[Start of Attachment]

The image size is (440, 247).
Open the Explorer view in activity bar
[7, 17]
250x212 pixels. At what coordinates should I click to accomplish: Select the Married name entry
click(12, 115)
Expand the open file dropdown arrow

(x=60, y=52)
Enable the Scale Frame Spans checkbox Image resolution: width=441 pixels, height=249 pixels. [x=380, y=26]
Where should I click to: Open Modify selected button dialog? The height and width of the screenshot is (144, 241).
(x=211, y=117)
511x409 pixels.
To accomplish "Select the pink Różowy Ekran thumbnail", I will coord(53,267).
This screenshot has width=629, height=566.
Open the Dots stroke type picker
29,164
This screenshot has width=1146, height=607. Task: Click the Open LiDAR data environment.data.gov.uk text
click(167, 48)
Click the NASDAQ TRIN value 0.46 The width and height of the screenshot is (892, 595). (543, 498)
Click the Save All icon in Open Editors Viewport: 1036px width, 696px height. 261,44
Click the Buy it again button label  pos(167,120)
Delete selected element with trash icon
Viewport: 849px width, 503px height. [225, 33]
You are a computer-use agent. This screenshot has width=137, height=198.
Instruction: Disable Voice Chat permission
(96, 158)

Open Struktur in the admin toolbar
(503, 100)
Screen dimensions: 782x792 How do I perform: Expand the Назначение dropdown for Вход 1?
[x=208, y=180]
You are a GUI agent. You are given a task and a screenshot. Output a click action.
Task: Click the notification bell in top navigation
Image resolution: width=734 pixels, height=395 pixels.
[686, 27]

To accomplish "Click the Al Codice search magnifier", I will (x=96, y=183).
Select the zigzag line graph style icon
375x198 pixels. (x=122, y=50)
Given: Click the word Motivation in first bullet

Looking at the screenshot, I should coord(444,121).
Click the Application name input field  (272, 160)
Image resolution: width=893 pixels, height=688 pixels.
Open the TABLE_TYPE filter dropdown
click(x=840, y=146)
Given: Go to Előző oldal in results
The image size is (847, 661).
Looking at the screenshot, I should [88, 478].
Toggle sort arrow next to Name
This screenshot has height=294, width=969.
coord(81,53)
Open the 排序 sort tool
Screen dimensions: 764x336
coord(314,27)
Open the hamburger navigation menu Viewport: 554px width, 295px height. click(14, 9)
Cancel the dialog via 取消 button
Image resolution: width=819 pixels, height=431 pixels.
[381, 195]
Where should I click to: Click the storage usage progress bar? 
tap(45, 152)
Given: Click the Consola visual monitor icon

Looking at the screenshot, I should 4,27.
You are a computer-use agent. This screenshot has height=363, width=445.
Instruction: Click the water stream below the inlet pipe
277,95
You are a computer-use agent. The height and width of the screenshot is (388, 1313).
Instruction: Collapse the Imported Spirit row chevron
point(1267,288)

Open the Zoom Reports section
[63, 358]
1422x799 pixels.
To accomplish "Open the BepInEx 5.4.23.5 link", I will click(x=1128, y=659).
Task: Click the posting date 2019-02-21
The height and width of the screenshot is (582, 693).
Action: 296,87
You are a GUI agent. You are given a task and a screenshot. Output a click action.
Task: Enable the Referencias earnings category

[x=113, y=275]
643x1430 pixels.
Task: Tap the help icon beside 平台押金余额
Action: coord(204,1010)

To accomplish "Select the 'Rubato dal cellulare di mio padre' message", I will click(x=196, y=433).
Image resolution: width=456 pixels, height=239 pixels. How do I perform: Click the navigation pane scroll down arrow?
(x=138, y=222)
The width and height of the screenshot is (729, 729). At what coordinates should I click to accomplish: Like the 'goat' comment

[End of Attachment]

**Task item:**
Your reply should match the data above exactly, line for line.

**Output of the task:**
The image size is (440, 247).
Open the Explorer view in activity bar
[7, 17]
250x212 pixels. At what coordinates should I click to accomplish: Select the Married name entry
click(12, 115)
Expand the open file dropdown arrow

(x=60, y=52)
Enable the Scale Frame Spans checkbox Image resolution: width=441 pixels, height=249 pixels. [x=380, y=26]
Where should I click to: Open Modify selected button dialog? The height and width of the screenshot is (144, 241).
(x=211, y=117)
511x409 pixels.
To accomplish "Select the pink Różowy Ekran thumbnail", I will coord(53,267).
This screenshot has width=629, height=566.
Open the Dots stroke type picker
29,164
This screenshot has width=1146, height=607. Task: Click the Open LiDAR data environment.data.gov.uk text
click(167, 48)
Click the NASDAQ TRIN value 0.46 The width and height of the screenshot is (892, 595). (543, 498)
Click the Save All icon in Open Editors Viewport: 1036px width, 696px height. 261,44
Click the Buy it again button label  pos(167,120)
Delete selected element with trash icon
Viewport: 849px width, 503px height. [225, 33]
You are a computer-use agent. This screenshot has width=137, height=198.
Instruction: Disable Voice Chat permission
(96, 158)

Open Struktur in the admin toolbar
(503, 100)
Screen dimensions: 782x792 How do I perform: Expand the Назначение dropdown for Вход 1?
[x=208, y=180]
You are a GUI agent. You are given a task and a screenshot. Output a click action.
Task: Click the notification bell in top navigation
Image resolution: width=734 pixels, height=395 pixels.
[686, 27]

To accomplish "Click the Al Codice search magnifier", I will (x=96, y=183).
Select the zigzag line graph style icon
375x198 pixels. (x=122, y=50)
Given: Click the word Motivation in first bullet

Looking at the screenshot, I should coord(444,121).
Click the Application name input field  (272, 160)
Image resolution: width=893 pixels, height=688 pixels.
Open the TABLE_TYPE filter dropdown
click(x=840, y=146)
Given: Go to Előző oldal in results
The image size is (847, 661).
Looking at the screenshot, I should [88, 478].
Toggle sort arrow next to Name
This screenshot has height=294, width=969.
coord(81,53)
Open the 排序 sort tool
Screen dimensions: 764x336
coord(314,27)
Open the hamburger navigation menu Viewport: 554px width, 295px height. click(14, 9)
Cancel the dialog via 取消 button
Image resolution: width=819 pixels, height=431 pixels.
[381, 195]
Where should I click to: Click the storage usage progress bar? 
tap(45, 152)
Given: Click the Consola visual monitor icon

Looking at the screenshot, I should 4,27.
You are a computer-use agent. This screenshot has height=363, width=445.
Instruction: Click the water stream below the inlet pipe
277,95
You are a computer-use agent. The height and width of the screenshot is (388, 1313).
Instruction: Collapse the Imported Spirit row chevron
point(1267,288)

Open the Zoom Reports section
[63, 358]
1422x799 pixels.
To accomplish "Open the BepInEx 5.4.23.5 link", I will click(x=1128, y=659).
Task: Click the posting date 2019-02-21
The height and width of the screenshot is (582, 693).
Action: 296,87
You are a GUI agent. You are given a task and a screenshot. Output a click action.
Task: Enable the Referencias earnings category

[x=113, y=275]
643x1430 pixels.
Task: Tap the help icon beside 平台押金余额
Action: coord(204,1010)

To accomplish "Select the 'Rubato dal cellulare di mio padre' message", I will click(x=196, y=433).
Image resolution: width=456 pixels, height=239 pixels. How do I perform: Click the navigation pane scroll down arrow?
(x=138, y=222)
The width and height of the screenshot is (729, 729). At what coordinates should I click to accomplish: Like the 'goat' comment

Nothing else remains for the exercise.